La protagonista di questa ricetta è la Ciliegia di Vignola, che detiene il marchio IGP dal 2013. Conosciamola meglio in questi 5 punti.
1. Caratteristiche: il suo sapore è dolce e fruttato e la polpa consistente e croccante, fatta eccezione per la cultivar Mora di Vignola. Il colore della buccia varia da un rosso brillante al rosso scuro tranne che per la varietà Durone della Marca, dove la buccia è sempre lucente ma anche di colore giallo. Le ciliegie si dividono in due varietà a seconda della polpa: quelle con polpa tenera chiamate tenerine e quelle con polpa solda, chiamate duroni. In più si possono distinguere anche a seconda del colore, dividendosi in nere, rosse e bianche.

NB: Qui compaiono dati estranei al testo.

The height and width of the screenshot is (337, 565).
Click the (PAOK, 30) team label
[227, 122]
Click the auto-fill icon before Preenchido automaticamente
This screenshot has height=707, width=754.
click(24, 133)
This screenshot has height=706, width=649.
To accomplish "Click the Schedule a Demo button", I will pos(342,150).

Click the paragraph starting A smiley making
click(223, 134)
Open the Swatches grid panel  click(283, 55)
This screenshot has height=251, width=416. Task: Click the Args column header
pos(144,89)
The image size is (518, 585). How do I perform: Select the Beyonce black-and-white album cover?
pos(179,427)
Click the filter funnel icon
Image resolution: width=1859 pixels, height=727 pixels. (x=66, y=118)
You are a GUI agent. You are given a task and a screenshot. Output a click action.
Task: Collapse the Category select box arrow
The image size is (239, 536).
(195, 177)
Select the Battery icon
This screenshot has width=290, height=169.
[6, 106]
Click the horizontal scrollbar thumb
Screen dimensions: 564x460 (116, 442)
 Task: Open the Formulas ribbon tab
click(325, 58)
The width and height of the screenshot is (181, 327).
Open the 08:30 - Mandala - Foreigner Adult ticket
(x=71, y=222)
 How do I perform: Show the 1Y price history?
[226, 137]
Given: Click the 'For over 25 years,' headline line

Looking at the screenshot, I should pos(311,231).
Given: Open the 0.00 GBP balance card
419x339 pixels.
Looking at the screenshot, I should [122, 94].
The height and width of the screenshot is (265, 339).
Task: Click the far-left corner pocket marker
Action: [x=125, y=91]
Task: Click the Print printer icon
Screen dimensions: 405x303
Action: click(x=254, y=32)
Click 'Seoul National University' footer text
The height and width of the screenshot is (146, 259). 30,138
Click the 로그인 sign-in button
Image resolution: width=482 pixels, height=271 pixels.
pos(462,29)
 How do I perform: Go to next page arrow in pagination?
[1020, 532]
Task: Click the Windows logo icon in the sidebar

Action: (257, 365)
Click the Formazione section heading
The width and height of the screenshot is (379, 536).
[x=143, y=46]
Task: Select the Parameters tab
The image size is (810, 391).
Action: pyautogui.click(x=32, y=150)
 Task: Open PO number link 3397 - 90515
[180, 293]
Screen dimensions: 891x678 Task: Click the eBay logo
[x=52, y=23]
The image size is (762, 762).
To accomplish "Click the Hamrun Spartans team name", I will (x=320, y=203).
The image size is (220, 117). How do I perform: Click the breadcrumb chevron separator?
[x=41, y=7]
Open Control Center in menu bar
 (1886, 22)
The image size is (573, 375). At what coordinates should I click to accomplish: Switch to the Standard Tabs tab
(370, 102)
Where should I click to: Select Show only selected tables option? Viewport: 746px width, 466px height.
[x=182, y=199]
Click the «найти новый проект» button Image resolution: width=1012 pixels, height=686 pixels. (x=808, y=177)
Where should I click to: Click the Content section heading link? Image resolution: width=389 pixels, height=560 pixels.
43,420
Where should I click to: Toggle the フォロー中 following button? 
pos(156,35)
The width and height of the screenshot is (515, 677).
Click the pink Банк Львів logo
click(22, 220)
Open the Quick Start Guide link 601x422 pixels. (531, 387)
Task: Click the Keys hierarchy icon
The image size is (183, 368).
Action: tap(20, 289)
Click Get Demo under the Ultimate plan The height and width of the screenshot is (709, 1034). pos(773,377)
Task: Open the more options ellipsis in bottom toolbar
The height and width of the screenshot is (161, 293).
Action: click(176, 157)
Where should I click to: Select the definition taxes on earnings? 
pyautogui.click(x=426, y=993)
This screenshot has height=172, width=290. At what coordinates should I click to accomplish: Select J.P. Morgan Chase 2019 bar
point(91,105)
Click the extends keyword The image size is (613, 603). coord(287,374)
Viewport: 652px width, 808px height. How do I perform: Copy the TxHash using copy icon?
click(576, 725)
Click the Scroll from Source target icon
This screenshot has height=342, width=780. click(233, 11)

2. Storia: prima di coltivare i ciliegi il territorio di Vignola era caratterizzato dalla bachicoltura, andata in crisi nei primi anni del 900 e sostituita da quella di meli e ciliegi al posto dei gelsi. L'area diventa quindi una delle più importanti e rinomate aree ortofrutticole della fascia pedecollinare emiliana. La cerasicoltura, quindi, ha fortemente caratterizzato la realtà socio-economica del vignolese, che ha visto un'espansione dagli anni '30 verso sia verso la pianura che la collina, tra le province di Modena e Bologna.
3. Stagionalità: la raccolta inizia circa tra il 15 e il 20 maggio e finisce a cavallo del 15/20 luglio, con le ciliegie definite tardive. Vengono raccolte rigorosamente a mano.
4. Proprietà: la polpa è ricca di sali minerali come potassio, calcio, fosforo. Contiene una buona quantità di vitamine A e C. Tra le proprietà, anche il loro essere diuretiche, rinfrescanti e astringenti.
5. Consigli: conservatela in frigorifero o in un luogo fresco e asciutto.